Cela ne doit pas être une surprise pour ceux qui connaissent les stratégies américaines et, en particulier, celles des néocons. L’une des idées principales qui sous-tendent leurs textes, comme par exemple le rapport Wolfowitz ou le Projet pour un nouveau siècle américain, est que Washington doit tout faire pour ne pas permettre à deux des pôles de puissance mineurs du monde (par exemple l’Europe et la Russie ou la Russie et la Chine) de développer des relations spéciales entre eux, car dans ce cas ils remettraient en cause la domination mondiale des Etats-Unis.
La destruction des relations Europe – Russie est un objectif secondaire, non déclaré mais très important de la politique ukrainienne des États-Unis depuis de nombreuses années. Nous avons eu une manifestation de cette politique lors de la crise ukrainienne de 2014. Les ministres des affaires étrangères français, allemand et polonais se sont alors rendus à Kiev et ont négocié un accord permettant une sortie pacifique de la crise. Les auteurs du coup d’État, dont le Secteur droit et d’autres paramilitaires d’extrême droite, ont attendu que leur avion quitte Kiev et, aussitôt après, ont lancé leur provocation suivie immédiatement de leur coup d’État armé contre Ianoukovitch.
Une phrase prononcée alors par Victoria Nuland est devenue célèbre : « Fuck the EU ».
Nous devons maintenant souligner le fait que trop peu d’États ont la capacité technique d’entreprendre une opération comme celle contre le Nord Stream et, aussi, une chance raisonnable de la garder secrète pendant une longue période après celle-ci. Je crois qu’il nous est conseillé de ne pas tirer de conclusions hâtives quant à l’identité du responsable direct.
Au contraire, il est presque certain que le sabotage des pipelines (alors que les référendums dans le Donbass et ailleurs avaient lieu), a été planifié et décidé par les centres de pouvoir de l’« Empire profond » et le « Parti de la guerre », contrôlant tout l’« Occident collectif » et même les États-Unis eux-mêmes. Nous avons vu l’action de ce parti à plusieurs reprises, non seulement sur le front de la crise ukrainienne, mais aussi de celles du Moyen-Orient et de la Chine. Maintenant, ils semblent avoir détourné, en quelque sorte, tout l’establishment politique occidental.

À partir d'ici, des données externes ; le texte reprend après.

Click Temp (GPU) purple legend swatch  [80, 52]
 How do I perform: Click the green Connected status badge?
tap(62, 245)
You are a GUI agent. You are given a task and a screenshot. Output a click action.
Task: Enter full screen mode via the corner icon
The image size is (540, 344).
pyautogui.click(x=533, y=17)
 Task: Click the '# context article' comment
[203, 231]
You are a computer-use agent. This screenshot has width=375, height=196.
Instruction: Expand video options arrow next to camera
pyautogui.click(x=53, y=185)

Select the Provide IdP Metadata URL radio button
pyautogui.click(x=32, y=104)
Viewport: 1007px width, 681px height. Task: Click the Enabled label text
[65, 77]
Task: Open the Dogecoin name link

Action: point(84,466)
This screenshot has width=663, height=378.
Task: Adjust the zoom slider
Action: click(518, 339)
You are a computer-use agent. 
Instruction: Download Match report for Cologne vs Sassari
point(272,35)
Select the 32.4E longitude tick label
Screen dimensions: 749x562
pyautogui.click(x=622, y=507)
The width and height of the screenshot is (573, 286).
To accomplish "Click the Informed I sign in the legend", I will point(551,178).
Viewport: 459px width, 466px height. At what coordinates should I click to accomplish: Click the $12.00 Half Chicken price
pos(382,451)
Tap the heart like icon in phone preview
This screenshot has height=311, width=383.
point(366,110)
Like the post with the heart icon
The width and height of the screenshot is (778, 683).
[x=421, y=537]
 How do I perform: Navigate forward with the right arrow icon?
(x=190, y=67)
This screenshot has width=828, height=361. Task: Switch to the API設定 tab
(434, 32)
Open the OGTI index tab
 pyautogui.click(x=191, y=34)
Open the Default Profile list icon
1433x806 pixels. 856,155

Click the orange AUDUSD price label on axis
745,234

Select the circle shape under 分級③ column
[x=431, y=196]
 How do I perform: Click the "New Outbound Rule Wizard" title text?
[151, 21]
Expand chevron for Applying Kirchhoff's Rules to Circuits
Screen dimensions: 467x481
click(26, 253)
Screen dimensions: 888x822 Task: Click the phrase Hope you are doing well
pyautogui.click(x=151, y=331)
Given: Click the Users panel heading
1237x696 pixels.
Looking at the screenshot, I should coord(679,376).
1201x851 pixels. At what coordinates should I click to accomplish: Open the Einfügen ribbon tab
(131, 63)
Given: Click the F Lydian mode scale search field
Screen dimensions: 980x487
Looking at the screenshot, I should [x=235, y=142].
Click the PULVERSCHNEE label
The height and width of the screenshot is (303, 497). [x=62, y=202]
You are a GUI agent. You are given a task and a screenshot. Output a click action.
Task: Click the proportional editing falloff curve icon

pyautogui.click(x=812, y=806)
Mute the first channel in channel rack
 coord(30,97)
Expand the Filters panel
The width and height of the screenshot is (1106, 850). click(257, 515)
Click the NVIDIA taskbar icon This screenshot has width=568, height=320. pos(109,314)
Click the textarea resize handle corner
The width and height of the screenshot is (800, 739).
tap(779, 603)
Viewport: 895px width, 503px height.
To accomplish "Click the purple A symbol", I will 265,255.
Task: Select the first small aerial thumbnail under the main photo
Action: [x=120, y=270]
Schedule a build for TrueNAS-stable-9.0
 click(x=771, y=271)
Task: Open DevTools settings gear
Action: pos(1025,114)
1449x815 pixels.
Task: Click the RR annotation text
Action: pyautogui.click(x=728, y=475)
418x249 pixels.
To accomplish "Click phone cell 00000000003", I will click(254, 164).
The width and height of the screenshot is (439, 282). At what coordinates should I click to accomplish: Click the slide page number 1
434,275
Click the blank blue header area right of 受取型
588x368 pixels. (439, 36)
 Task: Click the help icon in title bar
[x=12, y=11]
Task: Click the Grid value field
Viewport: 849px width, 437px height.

À propos, Mme Victoria Nuland est une personne clé qui relie tous ces « fronts ». Elle était la conseillère du républicain Dick Cheney lorsqu’il a lancé les guerres au Moyen-Orient et elle était également secrétaire d’État adjointe sous le président démocrate Obama, lorsque la crise ukrainienne a éclaté.
Tant que le parti de la guerre ne rencontre aucune résistance sérieuse de la part de l’establishment politique, économique et médiatique occidental, ou des mouvements et partis de masse en Europe et en Amérique, ou encore des prétendus « intellectuels », il peut généraliser sans limites le conflit avec la Russie. Ils ne provoqueront pas la défaite de la Russie comme ils l’espèrent, mais ils tendent à conduire l’« Occident collectif » au néo-fascisme (« néoclassique » ou « postmoderne ») et à une guerre mondiale totale.
Malheureusement, la plupart des politiciens, intellectuels, analystes ou activistes européens, même les supposés radicaux parmi eux, parce qu’ils ont vécu toute leur vie dans des temps relativement libres et prospères, semblent être organiquement incapables de réaliser pleinement vers quel type de précipice nous nous dirigeons et d’agir en conséquence.